Thanks, I didn't know that! Maybe sulky is the wrong word since it doesn't really look like any other sulky I have seen.


----------



## fifthempirecompany (May 26, 2022)

MindySchroder said:


> I personally would not hitch this to any animal. But it sure is a neat cart!!
> 
> To answer your questions: No you do not want to hitch up to a cart without a single tree. Over time you will end up with a sore pony.
> 
> ...



Why would you not use it? We are planning to refurbish and improve it wherever possible, so would like some insight on how it could be improved.

It does have an axel. It's hard to see in the pics. Will definitely look into replacing the wheels if possible.

It does kind of like a wheelchair or something for a pony or goat to pull children or an invalid around the garden. Someone has welded it together with a lot of care.


----------



## Silver City Heritage Farmstead (May 26, 2022)

MindySchroder said:


> It looks kind of like a wheel chair doesn't it!?

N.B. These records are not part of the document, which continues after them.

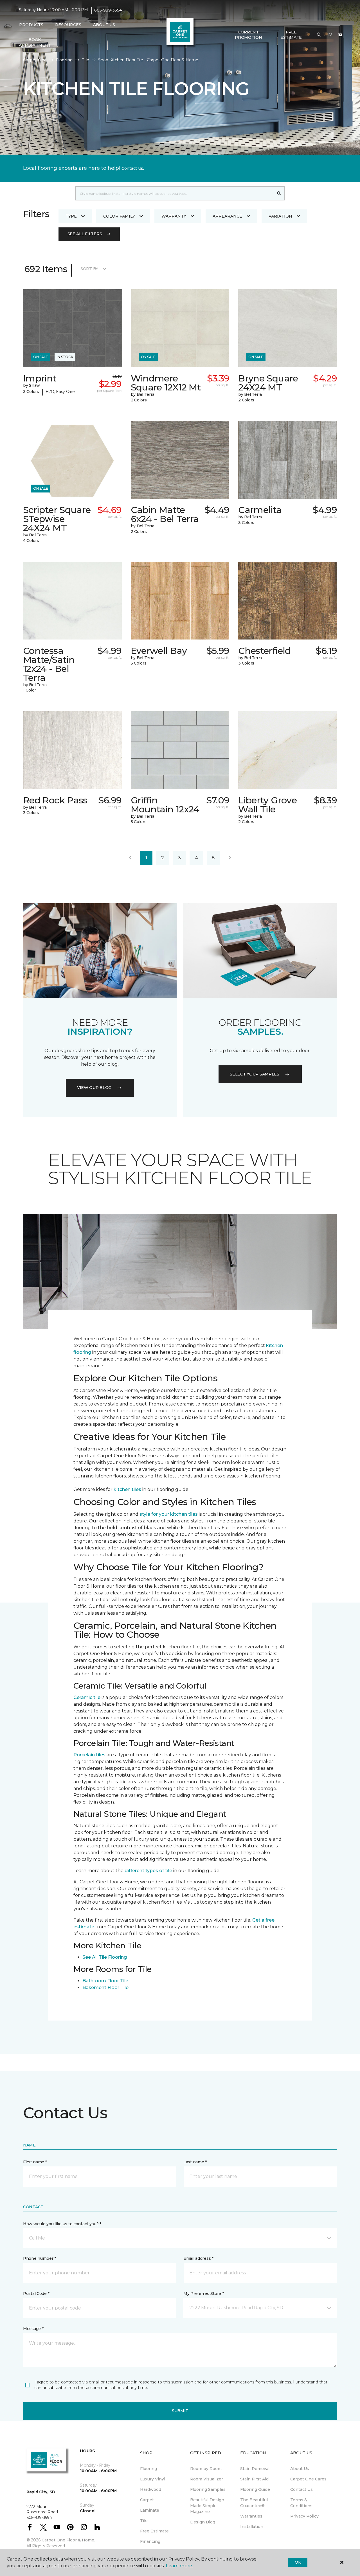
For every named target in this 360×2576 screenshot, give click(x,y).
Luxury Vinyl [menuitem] (152, 2479)
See (86, 1957)
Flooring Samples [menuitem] (208, 2489)
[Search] (279, 193)
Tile (85, 59)
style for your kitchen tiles (169, 1514)
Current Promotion (248, 35)
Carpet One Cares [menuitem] (308, 2479)
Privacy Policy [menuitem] (304, 2516)
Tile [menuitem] (144, 2520)
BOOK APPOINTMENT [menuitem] (35, 42)
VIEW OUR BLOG (94, 1087)
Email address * (198, 2258)
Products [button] (31, 24)
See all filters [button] (85, 233)
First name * (35, 2162)
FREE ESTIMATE (291, 35)
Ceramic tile (86, 1697)
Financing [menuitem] (150, 2541)
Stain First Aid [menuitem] (254, 2479)
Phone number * (39, 2258)
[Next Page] (230, 858)
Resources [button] (68, 24)
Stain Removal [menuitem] (254, 2468)
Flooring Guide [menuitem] (255, 2489)
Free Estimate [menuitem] (154, 2531)
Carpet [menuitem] (147, 2499)
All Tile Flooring (109, 1957)
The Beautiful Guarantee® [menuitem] (254, 2502)
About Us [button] (104, 24)
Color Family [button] (119, 216)
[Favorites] (329, 35)
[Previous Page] (130, 858)
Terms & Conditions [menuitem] (301, 2502)
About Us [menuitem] (299, 2468)
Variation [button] (280, 216)
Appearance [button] (227, 216)
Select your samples (254, 1074)
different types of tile (148, 1870)
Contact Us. (133, 168)
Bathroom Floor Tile (105, 1980)
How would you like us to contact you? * (62, 2224)
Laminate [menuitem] (149, 2510)
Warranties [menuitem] (251, 2516)
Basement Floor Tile (105, 1987)
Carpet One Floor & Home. (68, 2540)
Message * (33, 2329)
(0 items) (340, 35)
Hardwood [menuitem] (150, 2489)
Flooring (64, 59)
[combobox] (174, 193)
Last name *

That was my first thought as well Mindy.

fiftyempirecountry, what part of the world are you in? Europe? Australia? I ask because if so, you may have access to historical resources we haven't in the United States. Also, you may be talking about British shetlands, which are much sturdier than most of our show-type specimens. They may be more like a draft-type miniature in size and build. If Australia...I can't begin to guess!

I agree with what's been posted so far, and have no more suggestions. It looks very antique. I'll be following with interest to see what you finally decide upon for this unique transport.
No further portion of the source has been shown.